Table 2. Benchmark results in file mode.

Full size table

To measure the performance of just the checker, we ran it on certificates stored in files. For this experiment we also included the gratchk tool, which is reported to be faster than cake_lpr [35], the lrat-acl2 tool, and the unverified checker implementations lrat-trim (forward) and lrat-check, to compare our verified tool against unverified but highly optimized implementations. For the garbage collected tools (gratchk, cake_lpr, lrat-acl2), we set a heap limit of 16GiB. If possible, we used binary LRAT encoding (our tool and lrat-trim), and did not include conversion time from LRAT to GRAT (gratchk). Using our tool as baseline (100%), we display the ratio of the total computation times over all problems (\(t_{tot}\)), and the average ratios of computation time and peak memory usage per problem (\(t_{avg}\) and \(m_{avg}\)). The results are displayed in Table 2: our tool is slightly faster but uses slightly more memory than lrat-trim. It is significantly faster and uses less memory than any other verified or unverified tool we tested. After 14:30h, lrat-acl2 had processed 66 problems and succeeded on 57. The same problems took 3:25m to check by our tool. We aborted the experiment at that point, as, by extrapolation, it would have taken 5 more days to complete.

6 Conclusion

We have used the Isabelle LLVM framework to formally verify soundness of an unsatisfiability certificate checker. Our checker is verified w.r.t. a grammar of the DIMACS format, a semantics of CNF, and down to the LLVM code that implements the checker. Completeness of the checker has been empirically verified by showing that it accepts a large set of benchmarks. Our checker accepts the LRUP fragment of the LRAT format, which makes it suitable for checking certificates from many top-performing SAT solvers. For solvers that support streaming of LRAT certificates, our tool can be run in parallel to the solver, eliminating the need to store the potentially large certificate, and coming back with the certification result the moment the solver is finished. For CaDiCaL, this is only 10% slower than running just the solver, and 2% slower than writing the certificate to a file without checking it. Our implementation is slightly faster and uses only 4% more memory than the unverified and highly optimized lrat-trim checker. It is significantly faster and more memory efficient than any other LRAT checker we know of, verified or unverified. This makes it possible to routinely run the checker with the solver, increasing the confidence at low cost.

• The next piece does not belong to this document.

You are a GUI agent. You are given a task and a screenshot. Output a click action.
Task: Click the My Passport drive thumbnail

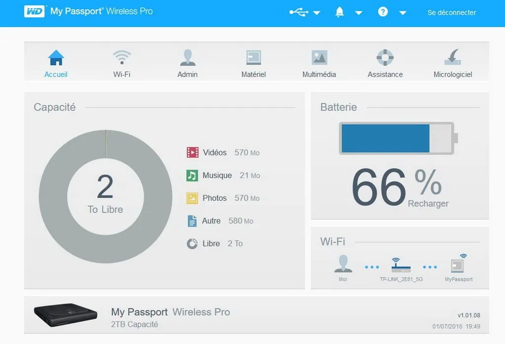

To design our checker, we first implemented and profiled prototypes in C++ to determine the important optimizations. This took roughly 40 person hours. We then used the Isabelle Refinement Framework to produce a verified version of the checker. This was done in a top-down refinement process, which was guided by the experience from the unverified prototypes. This took another 200 h.

6.1 Related Work

The closest work to ours is the verified cake_lpr checker [34, 35]. It supports streaming certificates^{Footnote 7} and the full LPR format. The cake_lpr checker is verified down to assembly code (with a thin C wrapper around it), while our checker is verified down to LLVM intermediate code. While verifying an LLVM compiler is orthogonal to this project, we would immediately profit from such a verified compiler, further reducing our trusted code base. Moreover, our checker is verified w.r.t. a grammar of DIMACS CNF, while cake-lpr’s parser is not verified. It only comes with a sanity check, showing that the parser is left inverse to a pretty printer. Our checker is significantly faster than cake_lpr, and only allocates as much memory as needed, while cake-lpr’s memory size has to be set upfront, making it uncontrollable without background information about the problem. In particular in streaming mode, such information is not available. Finally, cake_lpr uses the ASCII encoding of LRAT, while our checker uses the more compact binary encoding.^{Footnote 8}

There are other verified certificate checkers [5, 9, 16, 23], which, however, do not support streaming or are significantly slower than cake_lpr.

6.2 Future Work

There are no principle problems to extend our tool to the more powerful LRAT and LPR formats. We leave this to future work, as we are not aware of any solver that would support streaming these formats.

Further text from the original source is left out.